Secretary General Jens Stoltenberg said tougher counter-terrorism laws and a hint that a weapons embargo against Turkey could be lifted were signs that Sweden was willing to take on the responsibilities of Nato membership.

Mr Stoltenberg said he was working to find consensus between Turkey, Sweden and fellow applicant Finland as soon as possible but would not be drawn on whether this could happen before an end-June summit in Madrid.

The two Nordic countries applied to join Nato last month after Russia's invasion of Ukraine sent a chill of fear across the Baltic Sea.

Swedish Prime Minister Magdalena Andersson, who met Mr Stoltenberg at her summer retreat on Monday, said she took seriously Turkey's concerns about terrorism.

These relate mainly to what Turkey sees as Sweden and Finland's soft stance towards the PKK, a Kurdish group designated as terrorists by the European Union, and what it says are unfair export restrictions on weapons.

A Swedish government agency decided in 2019 to revoke all licences for arms exports to Turkey because of the offensive in northern Syria ordered that year by President Recep Tayyip Erdogan.

Turkish President Recep Tayyip Erdogan has delayed Sweden and Finland's accession to Nato. AP

But Swedish Foreign Minister Ann Linde told MPs last week that joining Nato “may also change the conditions for the export of defence equipment”, without directly referring to Turkey.

On Monday, Ms Andersson said Sweden had also underlined its commitment to fighting terrorism and that tougher legislation on the subject would soon come into force.

“These are two important steps to address concerns Turkey has raised,” said Mr Stoltenberg, who has sought to broker a compromise and been at pains not to dismiss Ankara's objections, despite his support for Sweden and Finland.

He said addressing Turkey's concerns was part of assuming the obligations of future Nato membership, which guarantees that allies will come to the aid of any member under attack.

“By joining Nato, Sweden will get the formalised, treaty security guarantees,” he said. “At the same time, Sweden will take on, as all other members take on, the responsibilities and obligations of being a Nato ally.”

Sweden turned a page on 200 years of military neutrality to apply for membership, after deeming the European Union's fledgling defence structures insufficient compared to the US-backed power of Nato.

The accession of Sweden and Finland must be approved by all 30 existing allies, giving Turkey an effective veto. There have also been doubts over Croatia's position after a spat between its president and prime minister.

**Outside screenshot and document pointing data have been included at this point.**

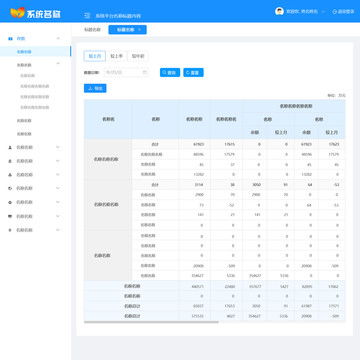Select the 较年初 comparison option

[x=138, y=56]
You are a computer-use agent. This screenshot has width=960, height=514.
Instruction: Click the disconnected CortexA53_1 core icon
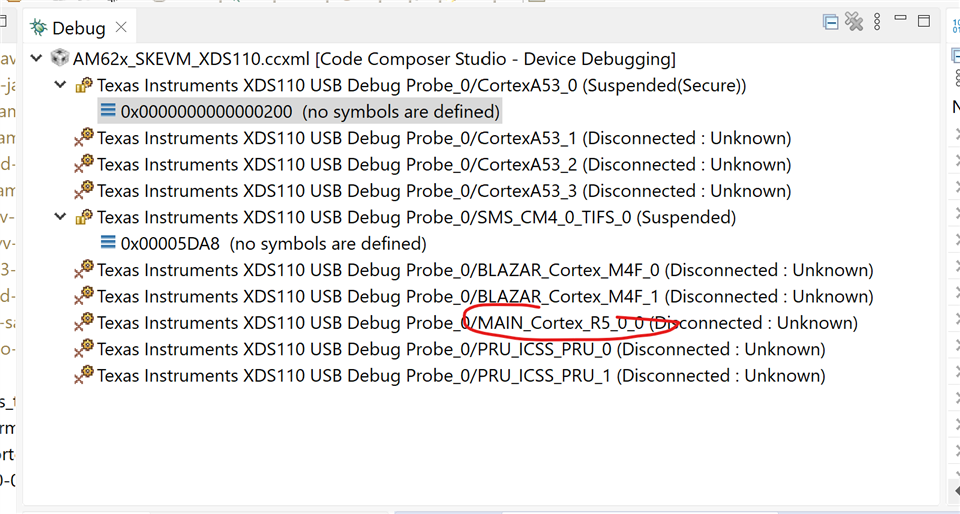(84, 138)
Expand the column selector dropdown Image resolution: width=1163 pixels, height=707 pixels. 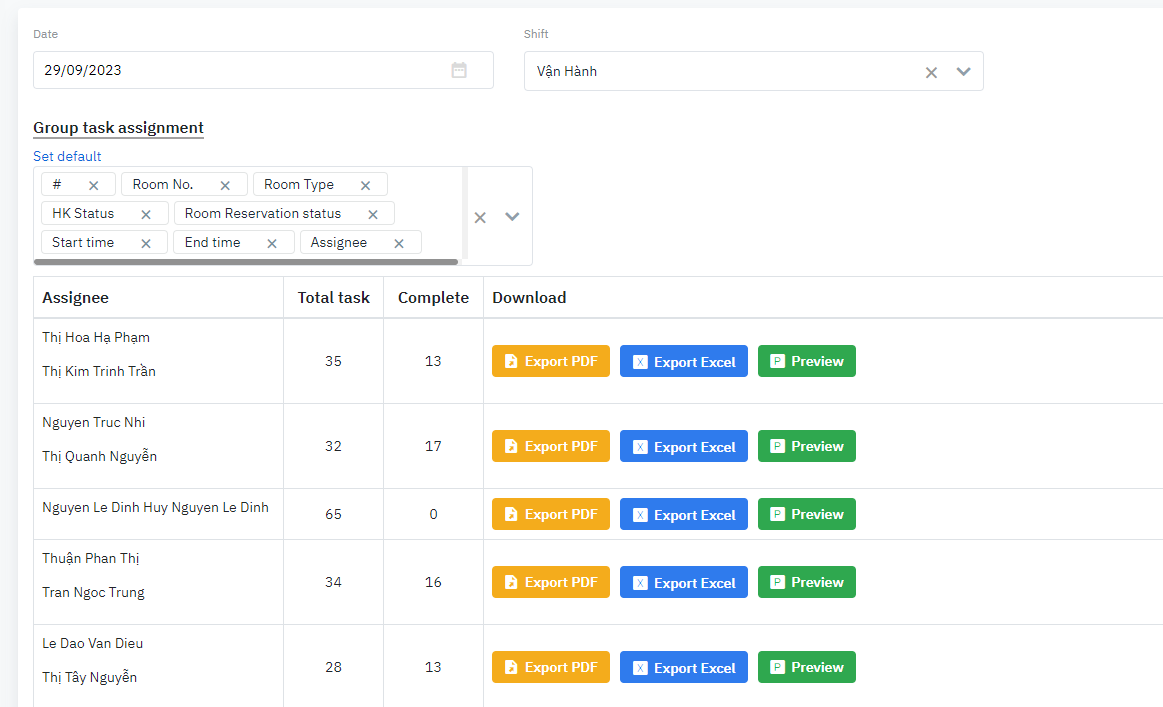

However, Mr Stoltenberg said it was unthinkable that Nato members would sit back if there were an attack on Sweden during the negotiations. Britain and the US have provided explicit guarantees of support.

Ms Andersson made a point of referring to Turkey by its chosen new moniker, Türkiye, although she suggested the Swedish legislation on arms exports had been misinterpreted.

She said she would tell the Madrid summit this month that Sweden had “a lot to offer” the alliance, including a stronger presence in the Baltic region.

Nato last week began two-week naval drills in the Baltic with Sweden and Finland as guests, involving 7,000 troops and 45 warships. Mr Stoltenberg visited Finland at the weekend.